In aviation they attempt to minimise the impact of human error as far as possible with back-up procedures, check-lists and CRM (crew resource management) training which has now been made mandatory by the Civil Aviation Authority. This involves a day’s training every year attended by both flight crew and cabin crew (together) focusing on human factors in risk and encouraging an open relationship between all crew members so that cabin crew are not afraid to highlight concerns during a flight. This was, in part, prompted by the Kegworth air crash in 1989 where a catalogue of errors led to a fatal crash. One issue that arose was that the cabin crew were afraid to question the experienced pilot when he turned off the wrong engine as they feared questioning his authority.
Can the same issue not be seen within an operating theatre? How many theatre nurses, or indeed registrars, would be confident enough to question a senior consultant surgeon if they believed he was about to remove the wrong kidney? Can checklists not be introduced to minimise errors?

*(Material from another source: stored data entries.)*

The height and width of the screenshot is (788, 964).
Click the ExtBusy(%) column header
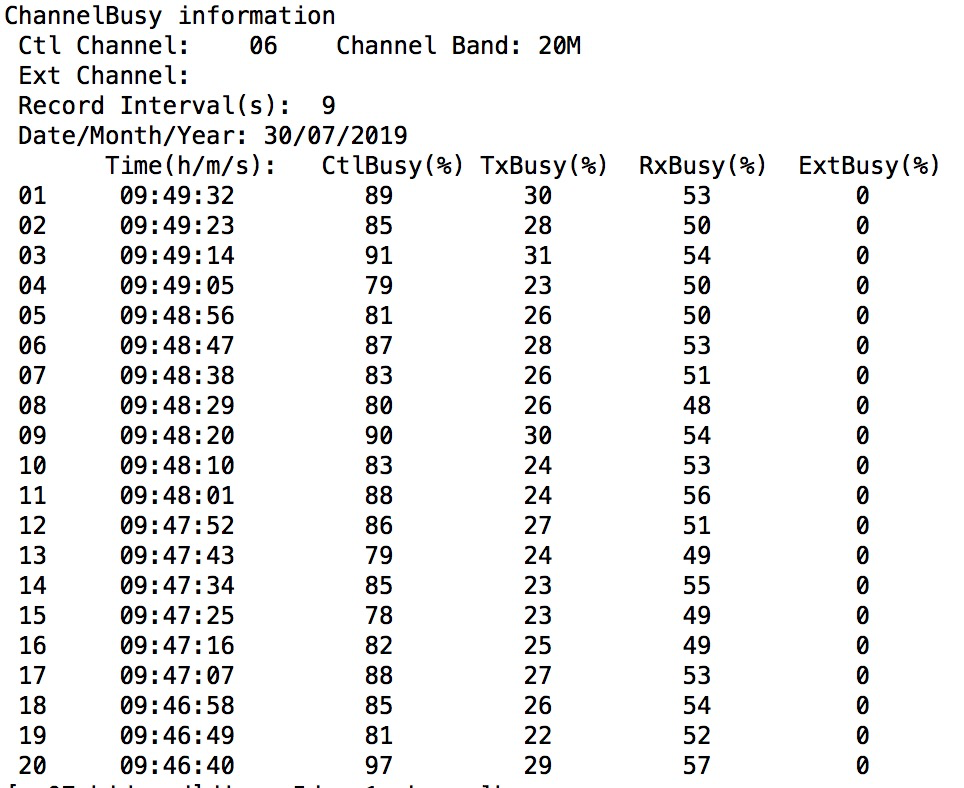tap(869, 166)
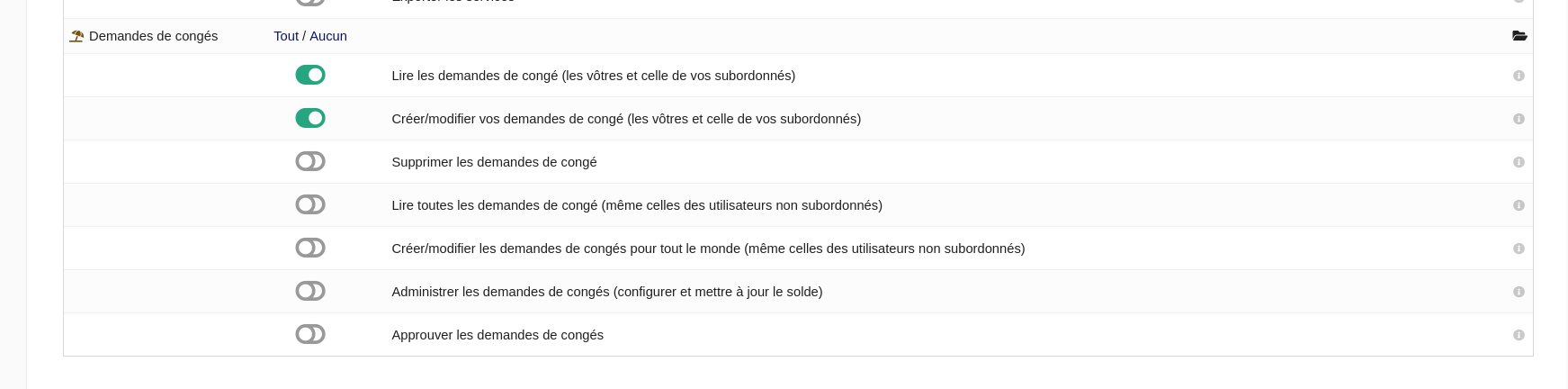Click info icon for Approuver les demandes de congés
This screenshot has width=1568, height=389.
pyautogui.click(x=1519, y=335)
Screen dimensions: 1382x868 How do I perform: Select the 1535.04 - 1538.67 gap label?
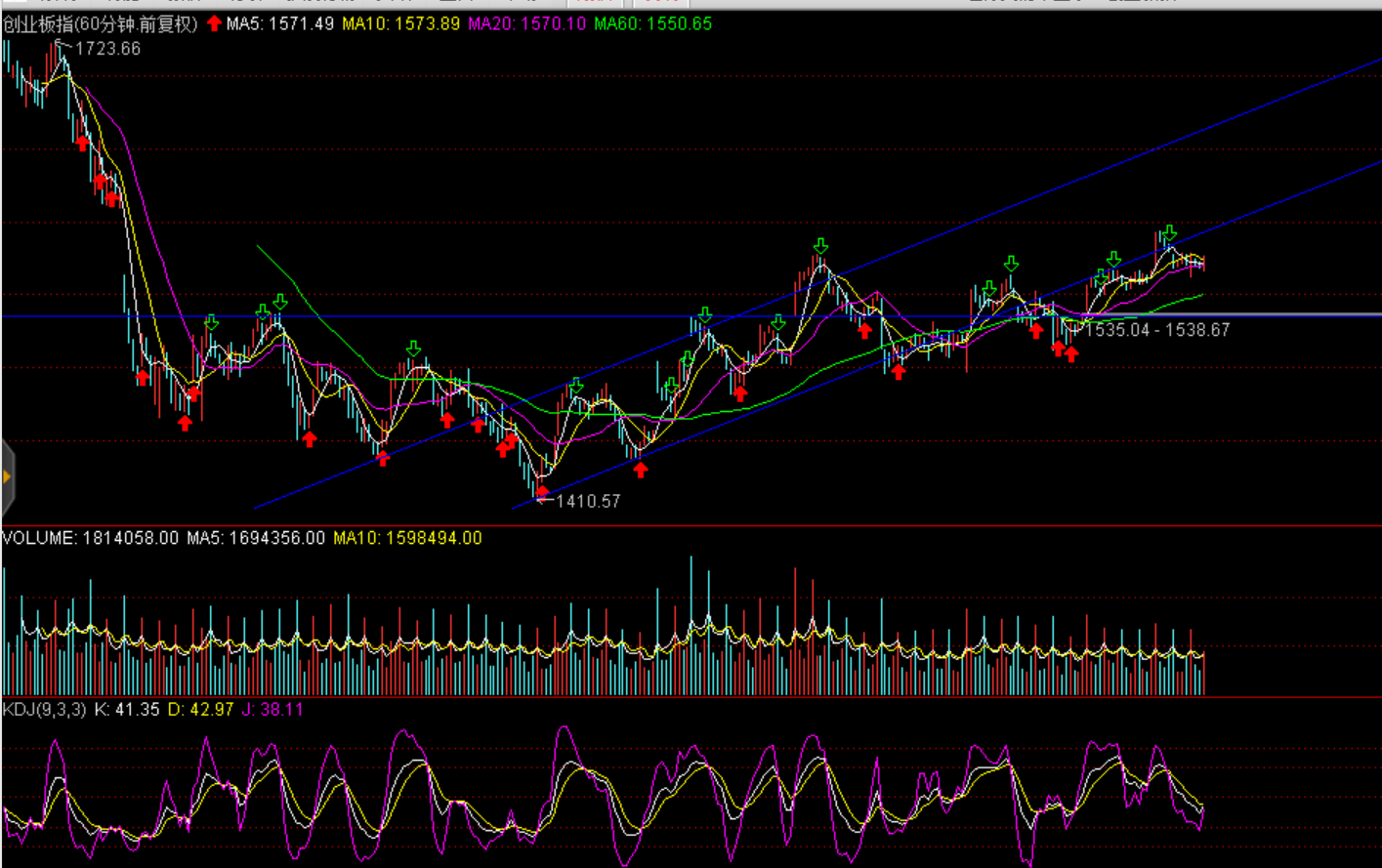click(x=1157, y=330)
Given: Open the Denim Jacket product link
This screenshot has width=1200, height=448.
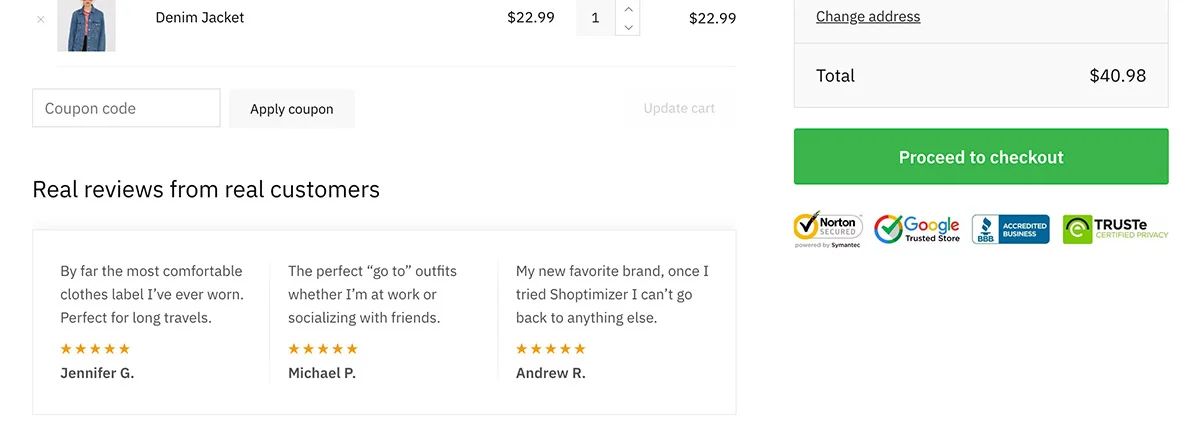Looking at the screenshot, I should [199, 18].
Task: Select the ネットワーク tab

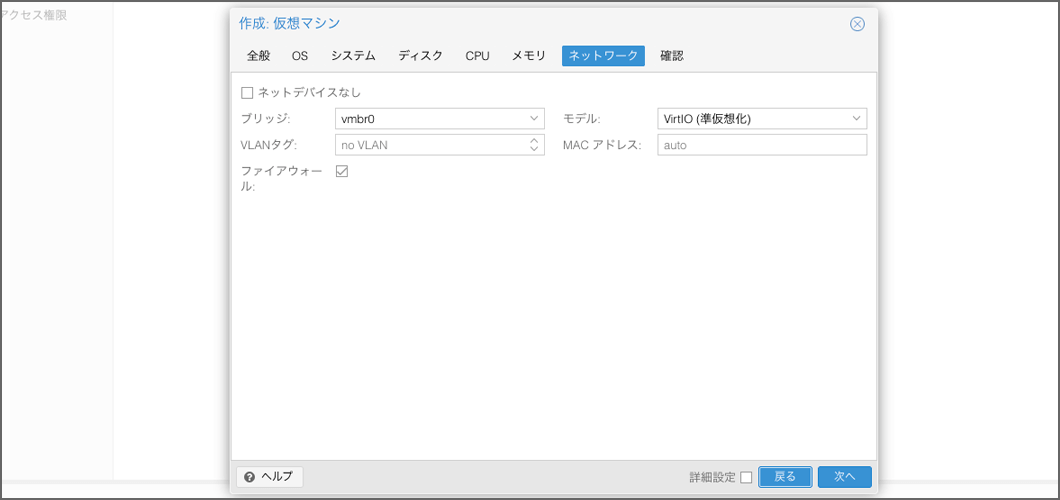Action: point(603,56)
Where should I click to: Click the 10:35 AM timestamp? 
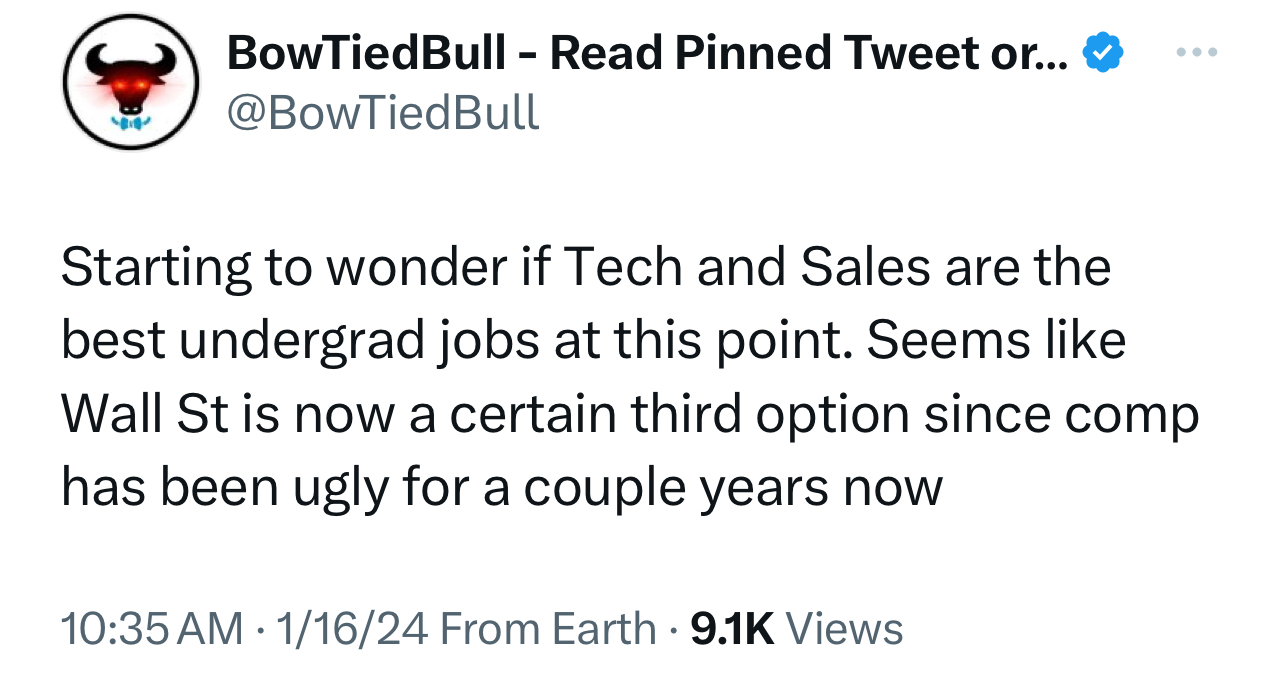[151, 629]
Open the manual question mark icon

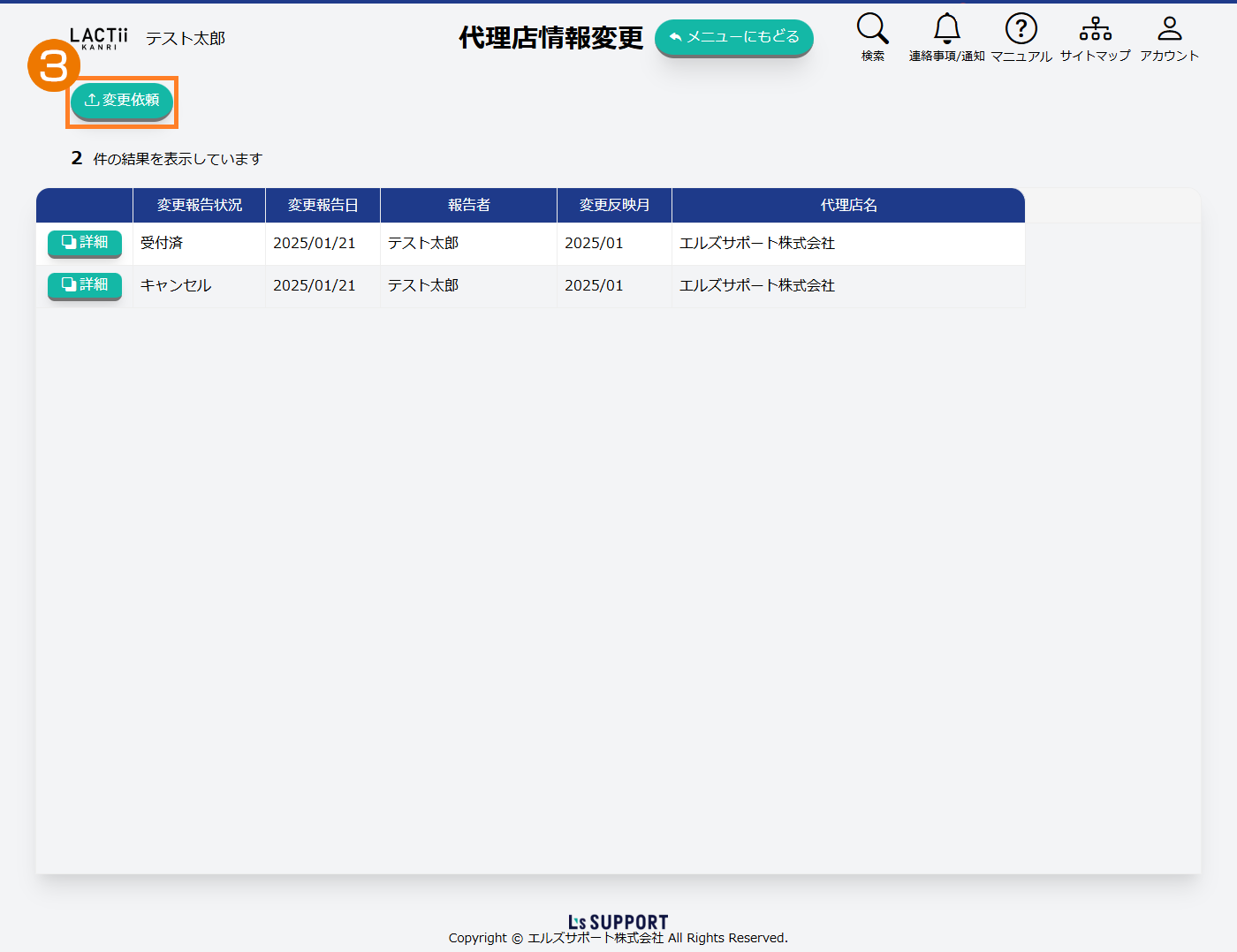pyautogui.click(x=1021, y=29)
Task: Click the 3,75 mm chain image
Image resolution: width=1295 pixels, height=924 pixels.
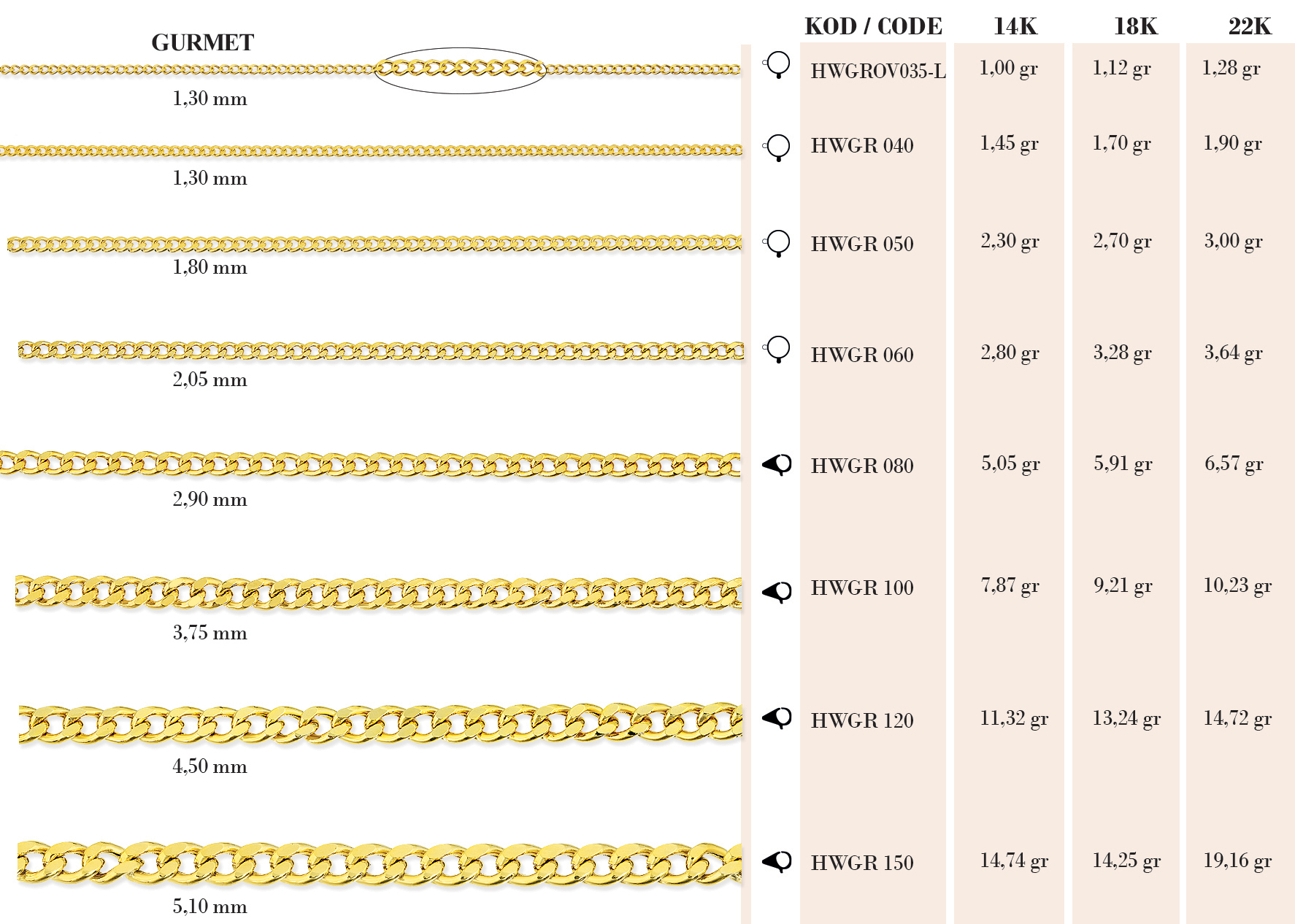Action: point(380,592)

These are all questions that have been raised by medical experts in a number of articles since 2000 but no action seems to have been taken. The NHS do not seem to be learning any lessons and those with the information available to them do not appear to use that information to make changes, instead just settling each case on an individual basis. The NHSLA must have a wealth of information available to them as to repeated errors and systems failures, why is this not being fed back into the system and patients’ safety improved?
A number of articles (stemming from 2000) highlight the comparisons to be drawn between the industries and failures to learn and improve patients’ safety. There seems to have been a new surge in this since November 2008 onwards and the health select committee are apparently carrying out an inquiry into patients’ safety.